INFORMATION PROVIDED:
====

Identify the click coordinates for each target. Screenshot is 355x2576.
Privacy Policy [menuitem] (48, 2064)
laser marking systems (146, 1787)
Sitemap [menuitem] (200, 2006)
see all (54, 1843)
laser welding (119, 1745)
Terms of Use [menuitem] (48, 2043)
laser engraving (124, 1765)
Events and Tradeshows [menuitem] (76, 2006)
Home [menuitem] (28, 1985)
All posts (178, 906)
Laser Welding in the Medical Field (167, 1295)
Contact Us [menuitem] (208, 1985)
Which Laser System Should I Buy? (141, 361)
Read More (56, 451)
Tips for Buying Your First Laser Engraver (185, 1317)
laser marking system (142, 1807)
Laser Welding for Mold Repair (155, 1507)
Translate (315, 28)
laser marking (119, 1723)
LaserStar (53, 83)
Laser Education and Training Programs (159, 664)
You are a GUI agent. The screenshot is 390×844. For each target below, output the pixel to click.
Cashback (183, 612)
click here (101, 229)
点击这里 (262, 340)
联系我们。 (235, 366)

====

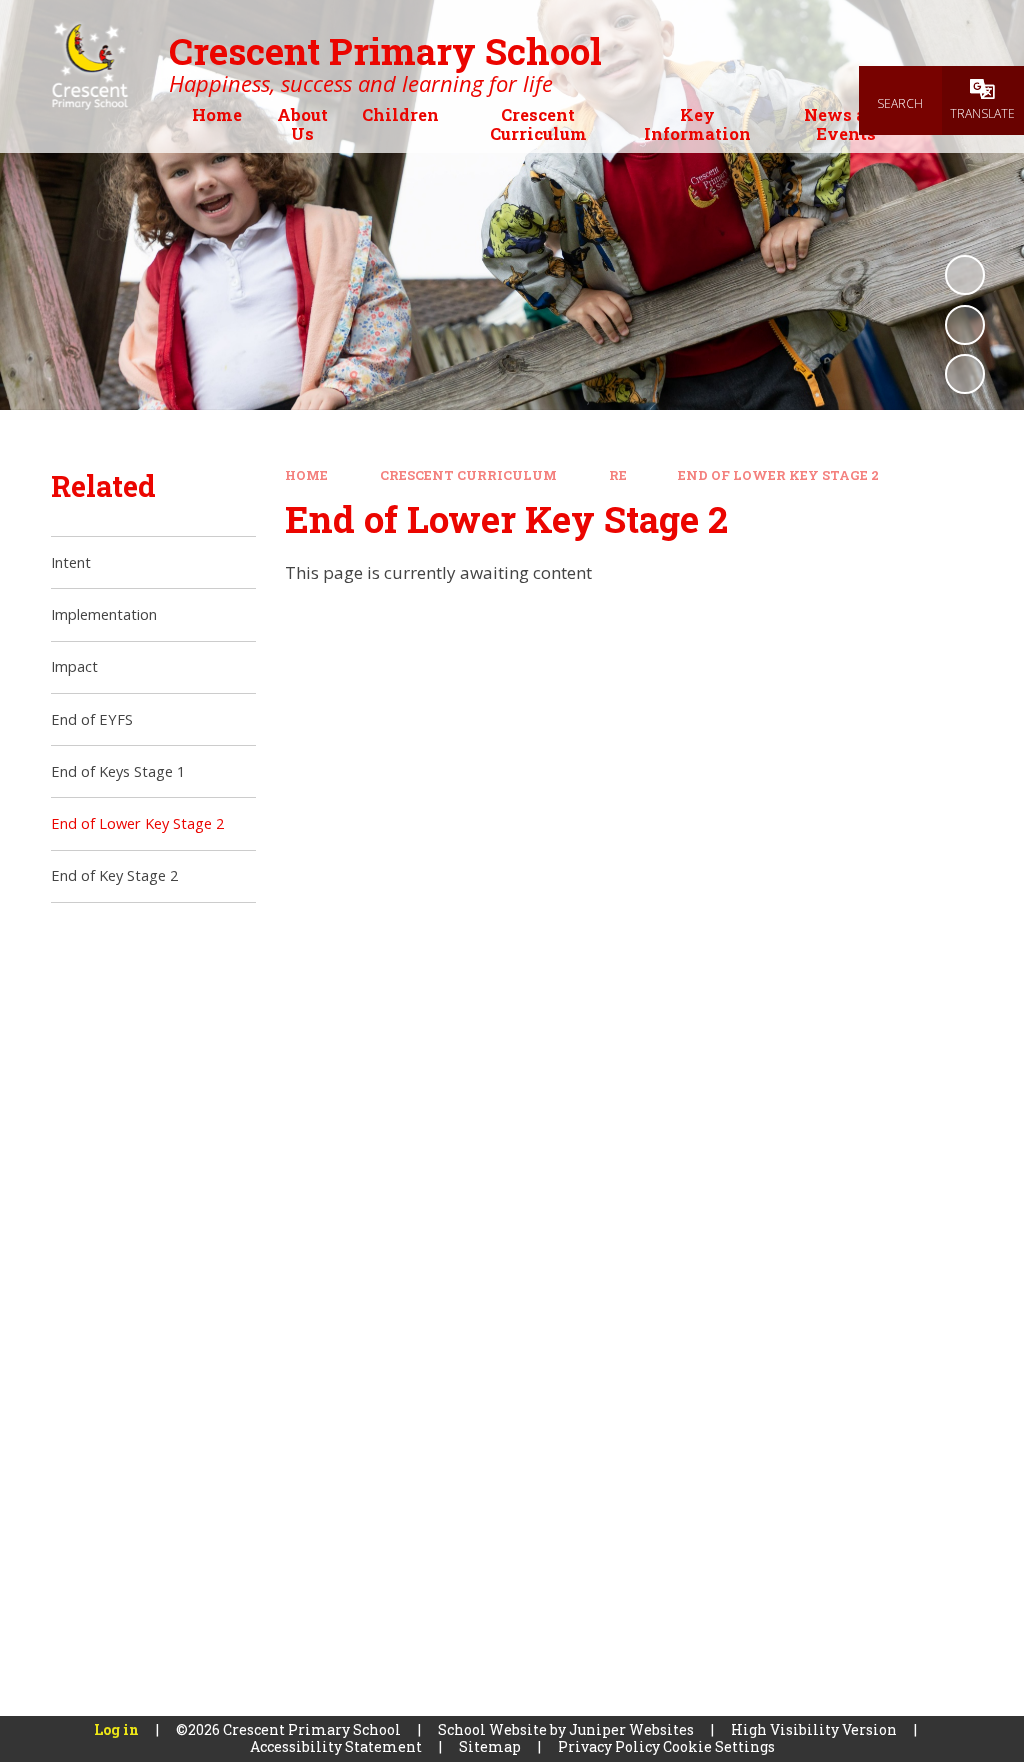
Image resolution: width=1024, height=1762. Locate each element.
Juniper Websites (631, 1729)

====

WORK TASK: Please state how many lines in the entries above include the word "menuitem", giving only the number.

SOLUTION BELOW: 6